Can your professional career afford for you NOT to exercise?

By RedLaw | 19 Jun, 2018

Hannah Gomersal looks at the positive benefits exercise can have on our stress, well-being and professional performance.

 

In my role as Senior Consultant at RedLaw, I speak to lawyers each day each with different drivers behind looking for a new role. However, many speak of burnout, long hours, stress and the negative impact this is having on their day to day lives and well-being as well as their professional performance in the workplace.

The impact of stress, anxiety and depression on our mental health are unfortunately becoming increasingly all too common in the workplace and are the leading causes of sickness absence. Mental Health Awareness week which ran last month did a fantastic job in highlighting the importance of looking after your own mental health and well-being.

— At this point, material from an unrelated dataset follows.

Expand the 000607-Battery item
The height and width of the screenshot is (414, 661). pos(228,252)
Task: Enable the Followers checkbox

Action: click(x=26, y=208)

And exercise is one of the many positive steps we can take in tackling and reducing stress whilst improving well-being and professional performance. It has many benefits, and the good news for time strapped city workers: research shows that tiny changes will have a significant influence on our day to day – very short, intense bursts of exercise, perhaps for just a few minutes a week, can have a real impact on one’s overall fitness.

Incentives to get active:

It reduces stress: Research published in the Journal of Cardiopulmonary Rehabilitation and Prevention supports the stress-relieving effects of exercise that you’ve known anecdotally for so long. When researchers offered 57 workers classes in weight loss/diet, stress, exercise, and smoking cessation, those who exercised reported less stress than the control group, an average rating of 4.7 compared to 6.5 on a stress scale, respectively;

It improves cognitive functioning of the brain: Exercise improves the speed, efficiency, and accuracy of cognitive functioning by improving attentional focus and concentration leading to better professional performance;

It makes your more efficient and process information faster: 15 percent overall boost in work productivity, according to research out of the UK’s Leeds Metropolitan University – and that may translate to an eight-hour, 48-minute workday instead of a ten-hour workday…happy days!;

It makes you resilient: The resilience, the ability to push past stressors that are particularly prevalent in high-intensity interval training (HIIT) can serve you well at the office. A review published in the Journal of Sports Sciences found that athletes deal with three types of stressors: personal, organizational, and competitive (sounds like a day at the office, right?), and that the psychological benefits of exercise—namely positivity, motivation, confidence, focus—help them push past the stressors to reach their goals;

It decreases your risk of job burnout: Exercise produces a protein called PGC-1alpha, which breaks down kynurenine, a substance that can build up as a result of stress. This can then reduce the risk of anxiety, depression and job burnout.

How much exercise time are we talking about?

Martin Gibala, professor and chair of the department of kinesiology at McMaster University, has been studying high-intensity interval training (HIIT) for more than a decade. He has been focusing on the comparison between a large amount of traditional training to a relatively small dose of intervals, in terms of both the amount of exercise and the time commitment. And the good news – you can get similar benefits from doing short bursts of HIIT to a large amount of traditional training.

The latest study looked the benefits of a single minute of intense cycling within a 10-minute workout three times a week. That’s just thirty minutes of exercise a week. As a result cardiorespiratory fitness increased by 12% in six weeks, something that translates to a 12 to 15 per cent reduction in your risk of developing cardiovascular and other diseases.

If that’s the benefit of one minute of intense exercise in ten minutes of workout, what would four minutes of intense exercise in a ten-minute workout do? I imagine the results will be even more impressive, and this is still just thirty minutes of working out a week.

And if we need any more incentive to lace up those trainers – take a look at the diagram below.

In the time-poor, often long-hour legal work environment, a few minutes of exercise may be crucial to ensuring well-being in the long term.